(Stored items)
::::

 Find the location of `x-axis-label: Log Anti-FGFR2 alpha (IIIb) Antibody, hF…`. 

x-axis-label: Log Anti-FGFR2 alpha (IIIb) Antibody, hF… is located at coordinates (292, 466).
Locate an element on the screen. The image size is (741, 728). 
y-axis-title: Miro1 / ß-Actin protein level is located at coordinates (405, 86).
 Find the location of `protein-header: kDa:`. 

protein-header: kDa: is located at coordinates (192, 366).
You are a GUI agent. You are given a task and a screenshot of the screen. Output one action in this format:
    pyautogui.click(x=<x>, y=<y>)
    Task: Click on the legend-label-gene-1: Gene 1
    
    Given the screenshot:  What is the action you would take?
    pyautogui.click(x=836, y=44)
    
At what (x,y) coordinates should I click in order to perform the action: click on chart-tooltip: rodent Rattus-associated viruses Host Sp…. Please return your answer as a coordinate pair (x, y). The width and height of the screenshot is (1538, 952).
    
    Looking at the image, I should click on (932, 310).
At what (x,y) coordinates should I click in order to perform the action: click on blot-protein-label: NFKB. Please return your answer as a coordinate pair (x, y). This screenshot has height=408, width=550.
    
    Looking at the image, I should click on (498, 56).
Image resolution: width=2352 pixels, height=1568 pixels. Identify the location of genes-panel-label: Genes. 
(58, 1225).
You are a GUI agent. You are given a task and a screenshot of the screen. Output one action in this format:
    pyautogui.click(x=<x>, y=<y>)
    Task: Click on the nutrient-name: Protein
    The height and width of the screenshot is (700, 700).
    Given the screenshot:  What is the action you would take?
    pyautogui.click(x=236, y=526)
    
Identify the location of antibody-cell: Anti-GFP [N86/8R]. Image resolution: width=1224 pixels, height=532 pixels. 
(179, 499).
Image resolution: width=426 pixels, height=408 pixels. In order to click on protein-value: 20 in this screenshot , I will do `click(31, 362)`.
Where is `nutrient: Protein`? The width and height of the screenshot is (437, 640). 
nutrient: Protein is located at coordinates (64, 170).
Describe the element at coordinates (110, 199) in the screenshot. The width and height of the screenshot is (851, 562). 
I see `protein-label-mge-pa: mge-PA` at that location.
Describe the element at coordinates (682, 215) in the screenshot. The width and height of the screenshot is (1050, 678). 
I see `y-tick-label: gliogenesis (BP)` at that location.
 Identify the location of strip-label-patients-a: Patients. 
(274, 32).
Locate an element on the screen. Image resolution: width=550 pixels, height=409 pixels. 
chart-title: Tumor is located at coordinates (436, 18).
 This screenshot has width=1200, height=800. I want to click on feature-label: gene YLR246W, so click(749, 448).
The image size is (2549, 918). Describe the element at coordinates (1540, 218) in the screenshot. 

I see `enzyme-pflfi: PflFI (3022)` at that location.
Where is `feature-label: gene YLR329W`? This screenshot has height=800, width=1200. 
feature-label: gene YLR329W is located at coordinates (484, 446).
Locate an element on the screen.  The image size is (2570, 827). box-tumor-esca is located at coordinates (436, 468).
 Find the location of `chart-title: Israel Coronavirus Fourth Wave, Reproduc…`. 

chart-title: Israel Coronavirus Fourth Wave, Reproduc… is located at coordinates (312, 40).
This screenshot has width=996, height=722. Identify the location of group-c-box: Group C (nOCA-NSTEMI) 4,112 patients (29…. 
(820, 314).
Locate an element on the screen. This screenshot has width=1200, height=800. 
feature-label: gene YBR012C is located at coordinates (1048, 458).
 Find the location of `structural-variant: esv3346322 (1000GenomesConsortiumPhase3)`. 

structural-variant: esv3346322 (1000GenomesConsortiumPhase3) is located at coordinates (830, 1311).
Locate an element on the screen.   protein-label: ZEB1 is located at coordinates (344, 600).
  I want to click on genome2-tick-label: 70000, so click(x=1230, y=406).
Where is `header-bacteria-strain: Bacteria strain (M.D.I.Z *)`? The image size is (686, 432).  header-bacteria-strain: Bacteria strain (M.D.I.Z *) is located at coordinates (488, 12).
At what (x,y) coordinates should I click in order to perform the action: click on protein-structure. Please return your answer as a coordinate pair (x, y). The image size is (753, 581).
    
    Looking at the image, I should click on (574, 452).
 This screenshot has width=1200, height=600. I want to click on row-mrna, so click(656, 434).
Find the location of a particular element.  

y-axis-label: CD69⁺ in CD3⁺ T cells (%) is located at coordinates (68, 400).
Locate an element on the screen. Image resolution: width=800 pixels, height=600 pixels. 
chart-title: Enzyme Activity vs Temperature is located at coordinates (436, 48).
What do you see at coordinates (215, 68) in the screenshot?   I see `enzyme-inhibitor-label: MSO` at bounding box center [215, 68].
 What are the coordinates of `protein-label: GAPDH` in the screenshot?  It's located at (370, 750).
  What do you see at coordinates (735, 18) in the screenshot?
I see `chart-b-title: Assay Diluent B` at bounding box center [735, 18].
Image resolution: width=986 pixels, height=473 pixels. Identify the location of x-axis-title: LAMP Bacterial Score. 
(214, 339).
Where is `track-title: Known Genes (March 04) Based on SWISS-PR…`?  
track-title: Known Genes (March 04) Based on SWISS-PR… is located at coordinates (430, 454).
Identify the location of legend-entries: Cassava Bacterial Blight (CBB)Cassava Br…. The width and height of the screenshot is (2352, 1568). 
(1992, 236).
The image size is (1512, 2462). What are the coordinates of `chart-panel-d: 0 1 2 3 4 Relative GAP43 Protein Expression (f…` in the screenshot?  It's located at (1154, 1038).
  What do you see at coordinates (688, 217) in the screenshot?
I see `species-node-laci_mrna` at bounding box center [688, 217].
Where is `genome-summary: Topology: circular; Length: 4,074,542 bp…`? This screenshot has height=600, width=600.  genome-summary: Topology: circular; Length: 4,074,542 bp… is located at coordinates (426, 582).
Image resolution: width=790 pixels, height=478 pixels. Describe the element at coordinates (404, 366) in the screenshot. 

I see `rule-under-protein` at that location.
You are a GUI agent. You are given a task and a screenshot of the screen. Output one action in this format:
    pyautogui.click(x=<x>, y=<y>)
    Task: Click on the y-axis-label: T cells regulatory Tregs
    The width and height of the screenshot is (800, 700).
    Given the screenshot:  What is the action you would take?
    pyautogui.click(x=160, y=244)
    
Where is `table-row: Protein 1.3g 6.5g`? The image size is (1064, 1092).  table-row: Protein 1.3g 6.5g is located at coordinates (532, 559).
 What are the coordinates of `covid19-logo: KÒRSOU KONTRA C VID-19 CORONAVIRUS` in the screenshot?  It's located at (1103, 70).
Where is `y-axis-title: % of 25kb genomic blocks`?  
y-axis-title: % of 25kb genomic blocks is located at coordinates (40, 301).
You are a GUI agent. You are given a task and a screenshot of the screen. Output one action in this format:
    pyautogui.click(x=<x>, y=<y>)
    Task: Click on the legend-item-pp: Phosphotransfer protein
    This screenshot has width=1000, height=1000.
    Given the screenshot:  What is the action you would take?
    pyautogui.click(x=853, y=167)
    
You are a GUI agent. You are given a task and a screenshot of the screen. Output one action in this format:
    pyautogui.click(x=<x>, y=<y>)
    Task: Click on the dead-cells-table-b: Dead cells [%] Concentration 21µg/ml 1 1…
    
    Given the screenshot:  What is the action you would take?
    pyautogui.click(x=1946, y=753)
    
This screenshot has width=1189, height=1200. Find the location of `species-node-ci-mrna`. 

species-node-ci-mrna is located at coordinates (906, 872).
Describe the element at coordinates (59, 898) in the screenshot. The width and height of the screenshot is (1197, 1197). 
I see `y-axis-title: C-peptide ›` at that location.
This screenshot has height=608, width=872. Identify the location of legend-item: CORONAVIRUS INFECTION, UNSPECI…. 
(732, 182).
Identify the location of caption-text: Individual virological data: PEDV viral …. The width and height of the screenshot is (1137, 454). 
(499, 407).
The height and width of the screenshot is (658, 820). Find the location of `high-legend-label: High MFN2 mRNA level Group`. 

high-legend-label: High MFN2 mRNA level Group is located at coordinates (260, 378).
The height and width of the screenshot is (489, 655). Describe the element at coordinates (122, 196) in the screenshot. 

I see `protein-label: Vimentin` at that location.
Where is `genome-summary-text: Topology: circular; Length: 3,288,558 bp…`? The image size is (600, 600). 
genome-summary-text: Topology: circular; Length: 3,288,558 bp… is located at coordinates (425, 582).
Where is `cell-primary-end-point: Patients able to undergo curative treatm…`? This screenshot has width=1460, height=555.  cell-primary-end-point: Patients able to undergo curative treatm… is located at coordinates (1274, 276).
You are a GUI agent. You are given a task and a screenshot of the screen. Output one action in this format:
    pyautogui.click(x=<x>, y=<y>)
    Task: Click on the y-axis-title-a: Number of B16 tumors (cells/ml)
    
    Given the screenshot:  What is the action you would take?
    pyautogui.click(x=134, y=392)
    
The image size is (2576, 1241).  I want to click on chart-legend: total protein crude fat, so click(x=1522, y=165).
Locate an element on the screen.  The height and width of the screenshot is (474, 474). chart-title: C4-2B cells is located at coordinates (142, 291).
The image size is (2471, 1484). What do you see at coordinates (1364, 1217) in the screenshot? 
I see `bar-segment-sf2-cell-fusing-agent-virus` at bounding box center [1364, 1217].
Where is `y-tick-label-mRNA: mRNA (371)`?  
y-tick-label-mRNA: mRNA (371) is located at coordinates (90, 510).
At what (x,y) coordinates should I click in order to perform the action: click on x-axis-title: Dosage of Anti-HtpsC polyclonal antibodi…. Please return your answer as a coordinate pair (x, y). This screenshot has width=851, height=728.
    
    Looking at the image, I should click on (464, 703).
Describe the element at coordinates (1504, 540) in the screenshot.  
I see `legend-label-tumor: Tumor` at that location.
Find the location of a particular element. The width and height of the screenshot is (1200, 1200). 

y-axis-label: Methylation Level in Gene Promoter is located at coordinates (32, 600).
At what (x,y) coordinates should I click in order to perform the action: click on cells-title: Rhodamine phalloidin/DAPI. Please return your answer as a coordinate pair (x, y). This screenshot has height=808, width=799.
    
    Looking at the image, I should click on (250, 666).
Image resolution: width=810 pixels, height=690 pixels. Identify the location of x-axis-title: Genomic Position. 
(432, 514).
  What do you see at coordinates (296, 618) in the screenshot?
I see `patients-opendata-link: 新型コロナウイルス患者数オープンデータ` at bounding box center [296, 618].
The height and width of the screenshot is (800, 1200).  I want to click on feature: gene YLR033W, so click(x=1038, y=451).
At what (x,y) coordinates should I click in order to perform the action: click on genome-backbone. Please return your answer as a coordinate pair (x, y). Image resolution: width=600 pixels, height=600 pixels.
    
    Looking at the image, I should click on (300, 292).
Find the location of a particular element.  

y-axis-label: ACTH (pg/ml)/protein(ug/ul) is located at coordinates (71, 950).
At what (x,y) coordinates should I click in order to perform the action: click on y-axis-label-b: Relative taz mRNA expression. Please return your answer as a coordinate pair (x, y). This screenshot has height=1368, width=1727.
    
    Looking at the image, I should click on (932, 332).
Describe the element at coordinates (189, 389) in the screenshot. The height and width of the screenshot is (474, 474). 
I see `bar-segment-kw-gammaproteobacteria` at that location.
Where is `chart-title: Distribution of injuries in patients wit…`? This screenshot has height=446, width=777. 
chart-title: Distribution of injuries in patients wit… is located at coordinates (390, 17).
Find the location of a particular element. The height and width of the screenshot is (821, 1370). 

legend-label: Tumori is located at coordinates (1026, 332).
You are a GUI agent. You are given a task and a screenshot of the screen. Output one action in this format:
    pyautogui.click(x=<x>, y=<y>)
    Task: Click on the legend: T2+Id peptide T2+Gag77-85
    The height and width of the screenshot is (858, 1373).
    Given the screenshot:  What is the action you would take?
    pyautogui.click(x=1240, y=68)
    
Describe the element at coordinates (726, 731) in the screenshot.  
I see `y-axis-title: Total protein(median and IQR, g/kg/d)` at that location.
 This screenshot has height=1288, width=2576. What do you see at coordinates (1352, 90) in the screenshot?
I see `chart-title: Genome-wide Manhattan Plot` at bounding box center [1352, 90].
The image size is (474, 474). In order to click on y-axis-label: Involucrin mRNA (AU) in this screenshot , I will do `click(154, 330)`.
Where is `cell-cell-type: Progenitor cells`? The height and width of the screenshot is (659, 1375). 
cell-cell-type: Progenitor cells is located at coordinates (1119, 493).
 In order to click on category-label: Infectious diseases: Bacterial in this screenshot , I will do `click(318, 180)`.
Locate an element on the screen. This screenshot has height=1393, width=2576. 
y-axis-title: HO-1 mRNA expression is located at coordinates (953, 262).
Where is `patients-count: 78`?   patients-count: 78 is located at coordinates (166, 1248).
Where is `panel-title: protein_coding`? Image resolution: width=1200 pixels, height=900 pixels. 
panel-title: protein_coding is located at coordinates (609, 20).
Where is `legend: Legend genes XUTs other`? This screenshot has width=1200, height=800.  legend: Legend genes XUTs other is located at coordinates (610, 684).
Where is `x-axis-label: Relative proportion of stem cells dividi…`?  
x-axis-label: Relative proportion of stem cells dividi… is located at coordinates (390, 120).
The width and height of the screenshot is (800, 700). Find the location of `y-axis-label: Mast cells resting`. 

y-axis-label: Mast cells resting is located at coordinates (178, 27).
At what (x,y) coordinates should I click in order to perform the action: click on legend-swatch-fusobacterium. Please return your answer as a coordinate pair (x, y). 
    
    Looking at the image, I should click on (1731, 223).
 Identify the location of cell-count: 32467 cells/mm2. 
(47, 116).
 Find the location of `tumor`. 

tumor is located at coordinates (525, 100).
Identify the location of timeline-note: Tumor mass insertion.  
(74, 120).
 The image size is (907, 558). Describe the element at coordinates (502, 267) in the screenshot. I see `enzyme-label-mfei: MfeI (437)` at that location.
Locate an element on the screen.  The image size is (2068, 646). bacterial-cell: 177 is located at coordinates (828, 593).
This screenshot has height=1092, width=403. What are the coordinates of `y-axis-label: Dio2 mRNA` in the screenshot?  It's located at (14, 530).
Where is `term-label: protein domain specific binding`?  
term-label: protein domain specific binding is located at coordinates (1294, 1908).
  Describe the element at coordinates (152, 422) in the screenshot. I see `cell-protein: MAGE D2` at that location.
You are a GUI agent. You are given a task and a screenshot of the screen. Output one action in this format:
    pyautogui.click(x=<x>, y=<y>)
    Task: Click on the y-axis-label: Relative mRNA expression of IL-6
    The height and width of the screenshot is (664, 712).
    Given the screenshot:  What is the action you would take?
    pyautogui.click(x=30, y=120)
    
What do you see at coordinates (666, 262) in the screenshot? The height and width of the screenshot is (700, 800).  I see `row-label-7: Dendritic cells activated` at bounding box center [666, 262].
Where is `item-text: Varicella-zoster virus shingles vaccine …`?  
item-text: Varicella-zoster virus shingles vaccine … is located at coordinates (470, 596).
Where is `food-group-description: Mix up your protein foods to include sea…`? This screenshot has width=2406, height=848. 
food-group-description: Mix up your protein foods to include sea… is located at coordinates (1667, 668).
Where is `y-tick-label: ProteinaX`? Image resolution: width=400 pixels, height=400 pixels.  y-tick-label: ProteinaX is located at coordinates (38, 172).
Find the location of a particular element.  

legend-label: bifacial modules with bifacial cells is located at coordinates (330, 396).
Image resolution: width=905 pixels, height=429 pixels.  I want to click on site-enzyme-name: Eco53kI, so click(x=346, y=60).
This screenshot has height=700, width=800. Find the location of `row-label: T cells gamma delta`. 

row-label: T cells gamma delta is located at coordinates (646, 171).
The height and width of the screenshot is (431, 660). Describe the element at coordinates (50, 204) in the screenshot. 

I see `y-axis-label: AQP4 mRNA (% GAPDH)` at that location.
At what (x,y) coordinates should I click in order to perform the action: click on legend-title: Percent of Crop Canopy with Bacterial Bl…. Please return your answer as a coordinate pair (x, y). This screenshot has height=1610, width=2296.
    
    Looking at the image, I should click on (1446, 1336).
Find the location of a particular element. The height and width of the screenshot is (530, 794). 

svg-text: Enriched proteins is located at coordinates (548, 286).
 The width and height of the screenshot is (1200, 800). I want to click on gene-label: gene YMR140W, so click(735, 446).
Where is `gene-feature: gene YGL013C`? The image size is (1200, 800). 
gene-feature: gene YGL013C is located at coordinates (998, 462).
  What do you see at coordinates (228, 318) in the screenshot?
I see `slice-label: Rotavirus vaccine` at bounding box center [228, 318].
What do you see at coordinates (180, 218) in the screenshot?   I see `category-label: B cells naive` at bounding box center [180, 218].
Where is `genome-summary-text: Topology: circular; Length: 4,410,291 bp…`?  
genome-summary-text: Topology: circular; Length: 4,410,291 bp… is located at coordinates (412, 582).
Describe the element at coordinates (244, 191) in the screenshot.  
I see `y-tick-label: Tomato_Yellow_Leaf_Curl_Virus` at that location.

::::

- _What the task asks_: Please output the line that contains "Describe the element at coordinates (244, 191)" and every line after it in the entries above, exactly, and nothing more.

- _Solution to the exercise_:
Describe the element at coordinates (244, 191) in the screenshot.  
I see `y-tick-label: Tomato_Yellow_Leaf_Curl_Virus` at that location.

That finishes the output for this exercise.